> [Task instructions] In the listing below, the lines starting with the line with "Banka Hesap Bilgilerimiz (688, 2126)" and going on through the line with "Community platform by XenForo (960, 1062)" are to be reproduced exactly, and only those.

> [Recorded data]
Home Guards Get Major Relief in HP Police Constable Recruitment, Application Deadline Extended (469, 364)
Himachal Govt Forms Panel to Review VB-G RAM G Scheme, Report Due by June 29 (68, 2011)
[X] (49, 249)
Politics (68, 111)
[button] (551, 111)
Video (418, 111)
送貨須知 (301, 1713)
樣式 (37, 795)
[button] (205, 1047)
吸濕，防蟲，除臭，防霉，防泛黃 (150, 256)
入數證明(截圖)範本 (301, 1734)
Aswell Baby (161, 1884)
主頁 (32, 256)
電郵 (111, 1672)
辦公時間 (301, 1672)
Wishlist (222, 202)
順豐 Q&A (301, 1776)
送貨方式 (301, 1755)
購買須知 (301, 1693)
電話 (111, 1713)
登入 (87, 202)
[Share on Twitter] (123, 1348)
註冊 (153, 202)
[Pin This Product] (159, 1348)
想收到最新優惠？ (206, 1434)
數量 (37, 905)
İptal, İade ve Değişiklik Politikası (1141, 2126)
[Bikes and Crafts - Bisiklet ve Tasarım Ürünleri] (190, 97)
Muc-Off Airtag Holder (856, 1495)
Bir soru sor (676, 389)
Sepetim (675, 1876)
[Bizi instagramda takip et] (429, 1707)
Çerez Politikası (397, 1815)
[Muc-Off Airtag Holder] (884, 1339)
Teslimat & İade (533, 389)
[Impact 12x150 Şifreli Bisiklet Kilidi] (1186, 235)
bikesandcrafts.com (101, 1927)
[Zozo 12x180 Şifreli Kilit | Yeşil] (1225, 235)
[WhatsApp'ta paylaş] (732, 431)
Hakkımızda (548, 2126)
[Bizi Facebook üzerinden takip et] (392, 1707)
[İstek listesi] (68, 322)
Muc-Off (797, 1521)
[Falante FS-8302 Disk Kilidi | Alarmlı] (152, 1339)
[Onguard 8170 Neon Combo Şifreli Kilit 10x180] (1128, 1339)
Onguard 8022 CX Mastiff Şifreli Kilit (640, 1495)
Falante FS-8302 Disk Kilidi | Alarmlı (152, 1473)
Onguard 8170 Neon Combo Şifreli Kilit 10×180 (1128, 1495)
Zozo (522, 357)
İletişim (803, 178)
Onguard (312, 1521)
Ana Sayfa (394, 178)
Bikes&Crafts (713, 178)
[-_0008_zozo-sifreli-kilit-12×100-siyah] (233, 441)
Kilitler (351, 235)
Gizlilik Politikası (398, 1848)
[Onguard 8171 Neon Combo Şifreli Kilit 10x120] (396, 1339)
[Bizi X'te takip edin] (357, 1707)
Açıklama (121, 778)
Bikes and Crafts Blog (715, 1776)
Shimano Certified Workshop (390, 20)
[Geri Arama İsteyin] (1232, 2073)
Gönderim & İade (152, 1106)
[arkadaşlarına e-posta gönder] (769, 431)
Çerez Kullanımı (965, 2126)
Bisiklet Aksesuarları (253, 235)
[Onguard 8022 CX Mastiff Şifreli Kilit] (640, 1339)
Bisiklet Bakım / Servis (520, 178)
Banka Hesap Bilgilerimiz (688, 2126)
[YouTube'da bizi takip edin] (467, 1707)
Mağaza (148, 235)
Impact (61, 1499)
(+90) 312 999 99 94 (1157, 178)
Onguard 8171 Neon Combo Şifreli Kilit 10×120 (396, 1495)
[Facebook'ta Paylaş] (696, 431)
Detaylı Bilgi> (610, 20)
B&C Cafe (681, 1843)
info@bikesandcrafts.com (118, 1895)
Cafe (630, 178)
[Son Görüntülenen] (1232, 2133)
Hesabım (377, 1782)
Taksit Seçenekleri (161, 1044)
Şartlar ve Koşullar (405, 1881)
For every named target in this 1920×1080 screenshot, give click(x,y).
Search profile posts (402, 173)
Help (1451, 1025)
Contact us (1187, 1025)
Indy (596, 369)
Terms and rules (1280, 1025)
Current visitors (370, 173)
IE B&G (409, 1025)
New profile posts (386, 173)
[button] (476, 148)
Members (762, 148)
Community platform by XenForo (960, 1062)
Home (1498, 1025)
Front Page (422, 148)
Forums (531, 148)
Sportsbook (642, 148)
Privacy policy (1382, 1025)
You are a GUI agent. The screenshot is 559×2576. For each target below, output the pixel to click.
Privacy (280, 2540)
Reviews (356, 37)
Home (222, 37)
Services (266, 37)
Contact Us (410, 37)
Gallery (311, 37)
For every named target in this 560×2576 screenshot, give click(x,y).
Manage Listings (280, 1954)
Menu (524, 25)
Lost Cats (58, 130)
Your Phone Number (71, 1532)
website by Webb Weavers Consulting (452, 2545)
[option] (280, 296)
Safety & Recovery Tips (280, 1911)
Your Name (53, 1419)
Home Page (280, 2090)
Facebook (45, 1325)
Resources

> [Answer to the exercise]
Banka Hesap Bilgilerimiz (688, 2126)
[YouTube'da bizi takip edin] (467, 1707)
Mağaza (148, 235)
Impact (61, 1499)
(+90) 312 999 99 94 (1157, 178)
Onguard 8171 Neon Combo Şifreli Kilit 10×120 (396, 1495)
[Facebook'ta Paylaş] (696, 431)
Detaylı Bilgi> (610, 20)
B&C Cafe (681, 1843)
info@bikesandcrafts.com (118, 1895)
Cafe (630, 178)
[Son Görüntülenen] (1232, 2133)
Hesabım (377, 1782)
Taksit Seçenekleri (161, 1044)
Şartlar ve Koşullar (405, 1881)
For every named target in this 1920×1080 screenshot, give click(x,y).
Search profile posts (402, 173)
Help (1451, 1025)
Contact us (1187, 1025)
Indy (596, 369)
Terms and rules (1280, 1025)
Current visitors (370, 173)
IE B&G (409, 1025)
New profile posts (386, 173)
[button] (476, 148)
Members (762, 148)
Community platform by XenForo (960, 1062)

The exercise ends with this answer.